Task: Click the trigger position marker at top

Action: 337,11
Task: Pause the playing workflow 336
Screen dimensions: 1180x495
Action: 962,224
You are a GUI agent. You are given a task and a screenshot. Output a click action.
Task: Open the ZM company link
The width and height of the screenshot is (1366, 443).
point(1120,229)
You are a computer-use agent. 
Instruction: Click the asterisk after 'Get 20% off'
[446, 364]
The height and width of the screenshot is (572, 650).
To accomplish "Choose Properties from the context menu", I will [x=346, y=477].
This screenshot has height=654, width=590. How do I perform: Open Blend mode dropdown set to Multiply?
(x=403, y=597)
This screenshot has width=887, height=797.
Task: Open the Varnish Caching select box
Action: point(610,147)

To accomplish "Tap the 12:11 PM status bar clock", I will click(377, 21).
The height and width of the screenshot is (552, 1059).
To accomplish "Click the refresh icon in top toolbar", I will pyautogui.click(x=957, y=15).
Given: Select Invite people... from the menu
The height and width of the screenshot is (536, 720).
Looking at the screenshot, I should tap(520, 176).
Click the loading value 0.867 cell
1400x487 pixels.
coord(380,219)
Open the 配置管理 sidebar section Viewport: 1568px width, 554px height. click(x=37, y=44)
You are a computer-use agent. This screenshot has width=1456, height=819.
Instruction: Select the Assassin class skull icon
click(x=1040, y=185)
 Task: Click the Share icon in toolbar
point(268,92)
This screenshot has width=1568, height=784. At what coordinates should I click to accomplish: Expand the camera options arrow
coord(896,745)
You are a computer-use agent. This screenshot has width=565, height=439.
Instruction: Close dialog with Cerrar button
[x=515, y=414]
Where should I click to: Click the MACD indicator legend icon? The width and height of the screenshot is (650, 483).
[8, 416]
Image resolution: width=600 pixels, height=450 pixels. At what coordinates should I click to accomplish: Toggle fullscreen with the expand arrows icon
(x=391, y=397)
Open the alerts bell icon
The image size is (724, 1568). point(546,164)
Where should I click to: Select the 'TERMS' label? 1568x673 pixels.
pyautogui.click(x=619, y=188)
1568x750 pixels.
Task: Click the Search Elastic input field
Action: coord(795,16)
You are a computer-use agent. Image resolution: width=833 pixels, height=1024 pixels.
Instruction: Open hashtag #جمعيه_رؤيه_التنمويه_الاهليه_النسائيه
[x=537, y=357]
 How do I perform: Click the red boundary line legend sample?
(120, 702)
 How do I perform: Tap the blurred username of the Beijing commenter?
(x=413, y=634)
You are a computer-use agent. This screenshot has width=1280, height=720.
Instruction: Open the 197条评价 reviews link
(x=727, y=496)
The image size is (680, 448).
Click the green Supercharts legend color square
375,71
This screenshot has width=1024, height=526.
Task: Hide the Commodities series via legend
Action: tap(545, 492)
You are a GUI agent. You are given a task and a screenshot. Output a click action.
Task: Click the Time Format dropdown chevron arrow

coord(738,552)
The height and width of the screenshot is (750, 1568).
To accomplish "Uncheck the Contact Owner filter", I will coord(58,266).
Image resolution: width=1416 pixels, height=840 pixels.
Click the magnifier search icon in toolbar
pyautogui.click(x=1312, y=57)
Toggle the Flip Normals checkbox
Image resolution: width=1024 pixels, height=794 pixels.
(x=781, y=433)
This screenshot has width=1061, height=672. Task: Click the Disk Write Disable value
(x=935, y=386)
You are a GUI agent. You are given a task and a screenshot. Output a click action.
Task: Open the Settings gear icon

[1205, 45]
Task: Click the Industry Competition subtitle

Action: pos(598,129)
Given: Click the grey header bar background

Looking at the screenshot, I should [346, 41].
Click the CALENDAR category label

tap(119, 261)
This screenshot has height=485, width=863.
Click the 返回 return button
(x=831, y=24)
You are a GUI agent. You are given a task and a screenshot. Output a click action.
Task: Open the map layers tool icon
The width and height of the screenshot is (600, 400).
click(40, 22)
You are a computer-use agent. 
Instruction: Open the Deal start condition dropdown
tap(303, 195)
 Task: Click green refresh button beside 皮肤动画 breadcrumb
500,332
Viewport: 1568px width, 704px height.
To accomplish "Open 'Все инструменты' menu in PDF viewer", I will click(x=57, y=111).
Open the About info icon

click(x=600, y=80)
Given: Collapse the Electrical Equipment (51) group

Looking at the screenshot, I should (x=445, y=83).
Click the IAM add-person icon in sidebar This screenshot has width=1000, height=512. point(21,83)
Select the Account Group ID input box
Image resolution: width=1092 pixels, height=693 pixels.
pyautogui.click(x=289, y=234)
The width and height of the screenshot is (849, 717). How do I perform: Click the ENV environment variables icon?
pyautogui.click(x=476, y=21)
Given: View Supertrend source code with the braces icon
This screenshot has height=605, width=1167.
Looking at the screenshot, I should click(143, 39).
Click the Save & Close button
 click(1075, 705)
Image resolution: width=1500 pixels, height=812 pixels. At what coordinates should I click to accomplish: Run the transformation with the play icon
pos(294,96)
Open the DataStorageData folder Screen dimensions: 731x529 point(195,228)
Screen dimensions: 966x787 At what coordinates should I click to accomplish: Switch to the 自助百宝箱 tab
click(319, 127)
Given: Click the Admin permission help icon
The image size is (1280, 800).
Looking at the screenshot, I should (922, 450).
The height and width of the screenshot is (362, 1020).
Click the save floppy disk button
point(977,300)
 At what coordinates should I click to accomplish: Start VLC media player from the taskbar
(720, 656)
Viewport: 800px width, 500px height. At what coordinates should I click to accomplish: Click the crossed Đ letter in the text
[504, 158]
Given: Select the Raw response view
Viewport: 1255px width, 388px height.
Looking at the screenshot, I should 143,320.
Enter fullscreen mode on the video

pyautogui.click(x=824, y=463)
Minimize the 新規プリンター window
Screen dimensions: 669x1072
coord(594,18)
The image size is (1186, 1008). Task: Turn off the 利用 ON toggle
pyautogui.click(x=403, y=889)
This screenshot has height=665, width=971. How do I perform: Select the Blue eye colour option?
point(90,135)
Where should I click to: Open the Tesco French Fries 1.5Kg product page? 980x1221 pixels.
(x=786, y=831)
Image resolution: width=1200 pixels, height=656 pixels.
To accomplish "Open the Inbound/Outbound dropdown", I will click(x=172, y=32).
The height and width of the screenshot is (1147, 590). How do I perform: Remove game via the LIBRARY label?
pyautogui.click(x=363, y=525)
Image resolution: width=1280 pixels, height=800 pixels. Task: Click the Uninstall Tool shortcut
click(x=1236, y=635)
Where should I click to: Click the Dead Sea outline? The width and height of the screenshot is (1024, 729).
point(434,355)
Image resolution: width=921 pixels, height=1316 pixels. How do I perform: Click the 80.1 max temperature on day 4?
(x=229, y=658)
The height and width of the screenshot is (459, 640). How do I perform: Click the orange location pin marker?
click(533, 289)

****************

## [Work to complete]
Beginning at the line that holds "Where should I click to: Open", write out word for word each line through the end of the records.

## [Response]
Where should I click to: Open the Tesco French Fries 1.5Kg product page? 980x1221 pixels.
(x=786, y=831)
Image resolution: width=1200 pixels, height=656 pixels.
To accomplish "Open the Inbound/Outbound dropdown", I will click(x=172, y=32).
The height and width of the screenshot is (1147, 590). How do I perform: Remove game via the LIBRARY label?
pyautogui.click(x=363, y=525)
Image resolution: width=1280 pixels, height=800 pixels. Task: Click the Uninstall Tool shortcut
click(x=1236, y=635)
Where should I click to: Click the Dead Sea outline? The width and height of the screenshot is (1024, 729).
point(434,355)
Image resolution: width=921 pixels, height=1316 pixels. How do I perform: Click the 80.1 max temperature on day 4?
(x=229, y=658)
The height and width of the screenshot is (459, 640). How do I perform: Click the orange location pin marker?
click(533, 289)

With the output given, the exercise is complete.